Stored items —
—————

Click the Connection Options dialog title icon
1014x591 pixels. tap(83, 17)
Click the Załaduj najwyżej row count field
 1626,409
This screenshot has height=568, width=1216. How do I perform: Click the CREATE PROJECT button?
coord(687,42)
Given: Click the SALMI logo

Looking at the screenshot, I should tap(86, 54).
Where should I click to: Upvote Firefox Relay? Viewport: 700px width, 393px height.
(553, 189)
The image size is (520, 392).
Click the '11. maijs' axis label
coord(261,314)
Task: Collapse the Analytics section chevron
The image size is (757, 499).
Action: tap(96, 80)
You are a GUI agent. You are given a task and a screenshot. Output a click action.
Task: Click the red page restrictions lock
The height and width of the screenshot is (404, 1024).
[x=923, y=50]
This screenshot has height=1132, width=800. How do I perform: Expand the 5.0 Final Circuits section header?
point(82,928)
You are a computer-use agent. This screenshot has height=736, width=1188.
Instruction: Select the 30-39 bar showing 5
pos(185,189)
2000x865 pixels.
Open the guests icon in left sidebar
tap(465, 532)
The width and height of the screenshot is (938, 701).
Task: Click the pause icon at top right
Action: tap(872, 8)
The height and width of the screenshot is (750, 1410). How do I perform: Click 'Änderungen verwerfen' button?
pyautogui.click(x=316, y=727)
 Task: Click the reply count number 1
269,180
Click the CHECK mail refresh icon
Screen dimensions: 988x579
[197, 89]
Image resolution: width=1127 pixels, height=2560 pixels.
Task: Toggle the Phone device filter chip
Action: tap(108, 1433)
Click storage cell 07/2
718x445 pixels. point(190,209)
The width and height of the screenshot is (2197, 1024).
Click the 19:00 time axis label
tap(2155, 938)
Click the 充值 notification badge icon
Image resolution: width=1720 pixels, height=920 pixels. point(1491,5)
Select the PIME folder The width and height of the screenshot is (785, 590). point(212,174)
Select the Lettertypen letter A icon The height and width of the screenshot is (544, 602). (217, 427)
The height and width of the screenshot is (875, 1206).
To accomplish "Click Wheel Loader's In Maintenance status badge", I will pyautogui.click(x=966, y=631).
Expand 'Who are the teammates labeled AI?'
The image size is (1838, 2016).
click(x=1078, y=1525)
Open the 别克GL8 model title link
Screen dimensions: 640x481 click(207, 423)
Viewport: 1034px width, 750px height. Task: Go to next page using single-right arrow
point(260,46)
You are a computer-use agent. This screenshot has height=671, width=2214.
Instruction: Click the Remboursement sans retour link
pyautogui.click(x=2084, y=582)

—————

Work required — Where does the string "agent" appear in the records above? Return every line that holds it.

Result of the exercise —
You are a GUI agent. You are given a task and a screenshot. Output a click action.
You are a computer-use agent. This screenshot has height=736, width=1188.
You are a computer-use agent. This screenshot has height=671, width=2214.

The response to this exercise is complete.